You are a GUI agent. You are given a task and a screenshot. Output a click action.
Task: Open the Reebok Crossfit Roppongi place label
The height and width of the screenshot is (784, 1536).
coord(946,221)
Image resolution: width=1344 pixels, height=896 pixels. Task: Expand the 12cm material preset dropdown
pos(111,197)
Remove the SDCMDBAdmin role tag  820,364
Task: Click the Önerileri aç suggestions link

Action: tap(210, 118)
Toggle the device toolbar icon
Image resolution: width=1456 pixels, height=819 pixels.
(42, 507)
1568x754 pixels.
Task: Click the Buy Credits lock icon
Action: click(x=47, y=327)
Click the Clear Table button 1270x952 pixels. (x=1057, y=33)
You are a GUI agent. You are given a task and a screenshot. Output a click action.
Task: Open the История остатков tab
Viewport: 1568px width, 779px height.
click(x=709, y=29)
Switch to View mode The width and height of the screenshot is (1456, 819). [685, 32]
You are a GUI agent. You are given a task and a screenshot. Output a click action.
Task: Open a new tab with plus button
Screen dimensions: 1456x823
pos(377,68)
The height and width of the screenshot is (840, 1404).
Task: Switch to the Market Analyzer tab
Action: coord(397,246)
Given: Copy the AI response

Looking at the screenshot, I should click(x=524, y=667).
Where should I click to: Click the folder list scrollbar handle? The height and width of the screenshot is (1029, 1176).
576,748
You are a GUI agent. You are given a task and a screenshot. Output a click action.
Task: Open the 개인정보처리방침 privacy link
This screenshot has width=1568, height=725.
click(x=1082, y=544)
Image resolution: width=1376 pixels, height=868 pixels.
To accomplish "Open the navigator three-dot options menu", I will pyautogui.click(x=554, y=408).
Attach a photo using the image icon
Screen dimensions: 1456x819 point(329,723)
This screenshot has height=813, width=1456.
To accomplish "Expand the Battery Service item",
****************************************
Write the lines again exactly, from the first line of the material above to the line that includes "Toggle the device toolbar icon", both included. Leave out all the rest.

You are a GUI agent. You are given a task and a screenshot. Output a click action.
Task: Open the Reebok Crossfit Roppongi place label
The height and width of the screenshot is (784, 1536).
coord(946,221)
Image resolution: width=1344 pixels, height=896 pixels. Task: Expand the 12cm material preset dropdown
pos(111,197)
Remove the SDCMDBAdmin role tag  820,364
Task: Click the Önerileri aç suggestions link

Action: tap(210, 118)
Toggle the device toolbar icon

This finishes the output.